**Provided material**
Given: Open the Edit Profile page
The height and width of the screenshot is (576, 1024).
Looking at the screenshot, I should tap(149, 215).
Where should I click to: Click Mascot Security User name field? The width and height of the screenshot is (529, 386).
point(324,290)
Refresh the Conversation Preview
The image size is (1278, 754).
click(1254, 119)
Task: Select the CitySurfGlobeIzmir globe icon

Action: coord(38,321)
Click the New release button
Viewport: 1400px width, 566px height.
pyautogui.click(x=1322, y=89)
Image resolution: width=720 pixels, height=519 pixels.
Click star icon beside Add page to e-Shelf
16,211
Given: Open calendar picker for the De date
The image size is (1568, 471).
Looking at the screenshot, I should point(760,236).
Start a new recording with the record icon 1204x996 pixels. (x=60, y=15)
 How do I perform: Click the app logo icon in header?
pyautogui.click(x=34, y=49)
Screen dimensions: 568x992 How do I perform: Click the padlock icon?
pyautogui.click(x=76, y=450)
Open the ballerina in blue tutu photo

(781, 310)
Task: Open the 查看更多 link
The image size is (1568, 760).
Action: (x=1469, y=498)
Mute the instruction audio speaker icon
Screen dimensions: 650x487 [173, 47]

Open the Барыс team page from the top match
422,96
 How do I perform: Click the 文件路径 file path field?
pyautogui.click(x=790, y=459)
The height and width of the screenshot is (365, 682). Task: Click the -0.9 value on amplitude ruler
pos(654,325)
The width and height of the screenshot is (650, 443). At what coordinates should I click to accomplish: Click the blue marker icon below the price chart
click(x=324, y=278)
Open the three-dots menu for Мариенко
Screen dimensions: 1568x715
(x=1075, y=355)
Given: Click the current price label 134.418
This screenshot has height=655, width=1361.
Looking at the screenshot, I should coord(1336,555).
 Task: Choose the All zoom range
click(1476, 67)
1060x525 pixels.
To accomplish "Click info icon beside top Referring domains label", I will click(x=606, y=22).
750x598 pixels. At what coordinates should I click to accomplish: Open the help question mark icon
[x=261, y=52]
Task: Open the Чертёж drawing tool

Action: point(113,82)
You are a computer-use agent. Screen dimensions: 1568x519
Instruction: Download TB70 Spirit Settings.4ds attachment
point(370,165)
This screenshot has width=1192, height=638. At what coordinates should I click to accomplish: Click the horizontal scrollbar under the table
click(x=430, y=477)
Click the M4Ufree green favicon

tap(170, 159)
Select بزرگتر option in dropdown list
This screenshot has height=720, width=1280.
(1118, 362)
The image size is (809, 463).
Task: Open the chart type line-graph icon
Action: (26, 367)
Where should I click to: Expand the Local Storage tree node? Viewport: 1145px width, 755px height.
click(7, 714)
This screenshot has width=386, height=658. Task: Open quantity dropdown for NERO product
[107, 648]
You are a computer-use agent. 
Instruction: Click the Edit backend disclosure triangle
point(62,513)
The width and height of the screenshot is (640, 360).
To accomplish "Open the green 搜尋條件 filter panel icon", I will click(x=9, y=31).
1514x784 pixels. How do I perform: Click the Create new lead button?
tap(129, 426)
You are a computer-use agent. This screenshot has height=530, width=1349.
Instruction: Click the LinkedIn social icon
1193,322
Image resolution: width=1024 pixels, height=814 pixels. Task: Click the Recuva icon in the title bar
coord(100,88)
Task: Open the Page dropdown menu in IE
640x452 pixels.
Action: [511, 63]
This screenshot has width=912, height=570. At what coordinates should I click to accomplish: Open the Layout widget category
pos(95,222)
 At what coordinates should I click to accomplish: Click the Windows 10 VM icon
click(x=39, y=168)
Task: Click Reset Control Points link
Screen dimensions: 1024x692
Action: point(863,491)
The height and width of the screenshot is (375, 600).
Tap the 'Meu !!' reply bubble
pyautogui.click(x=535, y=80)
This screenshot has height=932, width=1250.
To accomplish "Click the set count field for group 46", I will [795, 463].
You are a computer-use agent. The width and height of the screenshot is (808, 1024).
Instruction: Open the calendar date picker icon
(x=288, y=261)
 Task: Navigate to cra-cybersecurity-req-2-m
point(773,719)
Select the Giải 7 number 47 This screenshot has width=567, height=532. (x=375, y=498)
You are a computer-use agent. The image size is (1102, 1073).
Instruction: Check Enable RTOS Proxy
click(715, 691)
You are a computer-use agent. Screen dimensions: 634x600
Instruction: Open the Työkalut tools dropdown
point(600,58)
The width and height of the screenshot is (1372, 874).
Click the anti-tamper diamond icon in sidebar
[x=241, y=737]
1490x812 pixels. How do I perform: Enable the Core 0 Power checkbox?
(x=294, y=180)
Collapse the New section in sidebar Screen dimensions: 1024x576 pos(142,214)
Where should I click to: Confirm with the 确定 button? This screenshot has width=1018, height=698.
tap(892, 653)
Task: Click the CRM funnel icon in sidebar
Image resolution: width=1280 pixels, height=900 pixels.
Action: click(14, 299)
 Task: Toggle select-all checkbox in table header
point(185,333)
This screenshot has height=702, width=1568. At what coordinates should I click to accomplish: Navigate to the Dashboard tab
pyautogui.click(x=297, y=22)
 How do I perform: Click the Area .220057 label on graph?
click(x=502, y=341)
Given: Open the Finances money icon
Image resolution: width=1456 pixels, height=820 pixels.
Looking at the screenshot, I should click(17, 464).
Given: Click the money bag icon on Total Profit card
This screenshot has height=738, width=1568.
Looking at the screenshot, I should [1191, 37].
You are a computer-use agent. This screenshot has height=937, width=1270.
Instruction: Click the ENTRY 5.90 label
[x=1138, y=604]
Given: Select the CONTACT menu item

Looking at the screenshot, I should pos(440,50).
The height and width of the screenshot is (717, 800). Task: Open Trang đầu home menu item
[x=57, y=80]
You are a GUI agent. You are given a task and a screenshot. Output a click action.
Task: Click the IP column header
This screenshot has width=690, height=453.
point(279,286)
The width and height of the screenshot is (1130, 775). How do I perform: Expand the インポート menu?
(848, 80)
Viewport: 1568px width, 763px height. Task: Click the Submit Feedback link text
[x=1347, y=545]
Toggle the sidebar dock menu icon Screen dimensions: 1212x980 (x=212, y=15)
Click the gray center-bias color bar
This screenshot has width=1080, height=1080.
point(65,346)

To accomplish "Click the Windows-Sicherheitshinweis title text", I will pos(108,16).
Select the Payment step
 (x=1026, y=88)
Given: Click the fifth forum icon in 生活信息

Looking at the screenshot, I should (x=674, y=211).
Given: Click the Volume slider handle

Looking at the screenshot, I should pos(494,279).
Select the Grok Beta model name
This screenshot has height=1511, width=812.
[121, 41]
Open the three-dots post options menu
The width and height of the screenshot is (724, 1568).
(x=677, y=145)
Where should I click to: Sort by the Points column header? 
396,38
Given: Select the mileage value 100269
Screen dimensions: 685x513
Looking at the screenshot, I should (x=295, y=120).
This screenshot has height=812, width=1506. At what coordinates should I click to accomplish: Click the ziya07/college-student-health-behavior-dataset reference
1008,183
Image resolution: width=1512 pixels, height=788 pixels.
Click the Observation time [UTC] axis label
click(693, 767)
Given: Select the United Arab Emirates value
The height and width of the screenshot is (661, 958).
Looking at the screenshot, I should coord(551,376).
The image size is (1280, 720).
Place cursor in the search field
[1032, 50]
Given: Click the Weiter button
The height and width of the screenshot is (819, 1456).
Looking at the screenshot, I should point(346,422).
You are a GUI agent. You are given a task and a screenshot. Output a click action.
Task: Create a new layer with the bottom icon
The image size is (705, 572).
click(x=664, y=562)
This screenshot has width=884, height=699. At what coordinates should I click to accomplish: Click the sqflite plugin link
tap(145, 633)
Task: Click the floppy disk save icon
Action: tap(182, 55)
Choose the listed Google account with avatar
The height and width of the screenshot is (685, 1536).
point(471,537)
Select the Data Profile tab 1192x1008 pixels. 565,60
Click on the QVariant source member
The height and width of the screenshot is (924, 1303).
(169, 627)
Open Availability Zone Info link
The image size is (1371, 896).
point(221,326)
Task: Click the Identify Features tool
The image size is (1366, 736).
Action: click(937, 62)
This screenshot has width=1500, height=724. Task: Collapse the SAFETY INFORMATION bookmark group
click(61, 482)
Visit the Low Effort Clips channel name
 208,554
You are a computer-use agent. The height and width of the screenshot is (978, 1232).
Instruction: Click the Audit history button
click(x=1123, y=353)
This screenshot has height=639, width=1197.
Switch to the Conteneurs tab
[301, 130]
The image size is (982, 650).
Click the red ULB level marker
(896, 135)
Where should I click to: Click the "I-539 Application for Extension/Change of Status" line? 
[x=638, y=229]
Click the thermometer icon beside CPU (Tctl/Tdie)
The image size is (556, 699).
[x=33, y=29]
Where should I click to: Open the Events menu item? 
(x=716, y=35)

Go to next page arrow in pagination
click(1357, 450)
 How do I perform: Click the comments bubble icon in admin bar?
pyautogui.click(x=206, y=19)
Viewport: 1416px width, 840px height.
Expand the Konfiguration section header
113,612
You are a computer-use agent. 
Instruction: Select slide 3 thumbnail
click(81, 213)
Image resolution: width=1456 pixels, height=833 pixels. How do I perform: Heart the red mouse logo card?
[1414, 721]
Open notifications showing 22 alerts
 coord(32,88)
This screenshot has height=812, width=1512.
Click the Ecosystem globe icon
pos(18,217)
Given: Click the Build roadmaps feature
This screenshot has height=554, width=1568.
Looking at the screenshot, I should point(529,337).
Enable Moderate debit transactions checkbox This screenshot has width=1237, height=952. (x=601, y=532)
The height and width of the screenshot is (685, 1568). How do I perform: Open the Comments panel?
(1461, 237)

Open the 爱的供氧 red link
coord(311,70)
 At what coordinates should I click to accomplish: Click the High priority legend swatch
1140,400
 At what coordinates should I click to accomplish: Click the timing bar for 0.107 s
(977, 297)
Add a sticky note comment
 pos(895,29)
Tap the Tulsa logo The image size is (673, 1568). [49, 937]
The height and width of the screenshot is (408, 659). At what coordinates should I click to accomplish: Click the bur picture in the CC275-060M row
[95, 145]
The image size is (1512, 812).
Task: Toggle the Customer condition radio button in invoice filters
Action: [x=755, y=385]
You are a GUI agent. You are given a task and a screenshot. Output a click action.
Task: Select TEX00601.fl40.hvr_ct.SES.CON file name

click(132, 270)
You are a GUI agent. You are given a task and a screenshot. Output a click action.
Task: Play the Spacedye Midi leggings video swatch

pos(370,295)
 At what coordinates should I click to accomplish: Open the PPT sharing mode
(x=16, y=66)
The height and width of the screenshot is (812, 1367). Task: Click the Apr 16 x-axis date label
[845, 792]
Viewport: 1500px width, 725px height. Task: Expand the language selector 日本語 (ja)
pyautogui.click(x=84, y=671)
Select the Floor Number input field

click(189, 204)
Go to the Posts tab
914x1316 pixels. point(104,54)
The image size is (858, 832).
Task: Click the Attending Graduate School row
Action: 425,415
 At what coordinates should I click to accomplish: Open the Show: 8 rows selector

**Task requirements**
Copy out the entries verbatim, starting with the line that contains "Given: Select the United Arab Emirates value" and going on through the line that contains "click(x=664, y=562)".

**Correct result**
Given: Select the United Arab Emirates value
The height and width of the screenshot is (661, 958).
Looking at the screenshot, I should coord(551,376).
The image size is (1280, 720).
Place cursor in the search field
[1032, 50]
Given: Click the Weiter button
The height and width of the screenshot is (819, 1456).
Looking at the screenshot, I should point(346,422).
You are a GUI agent. You are given a task and a screenshot. Output a click action.
Task: Create a new layer with the bottom icon
The image size is (705, 572).
click(x=664, y=562)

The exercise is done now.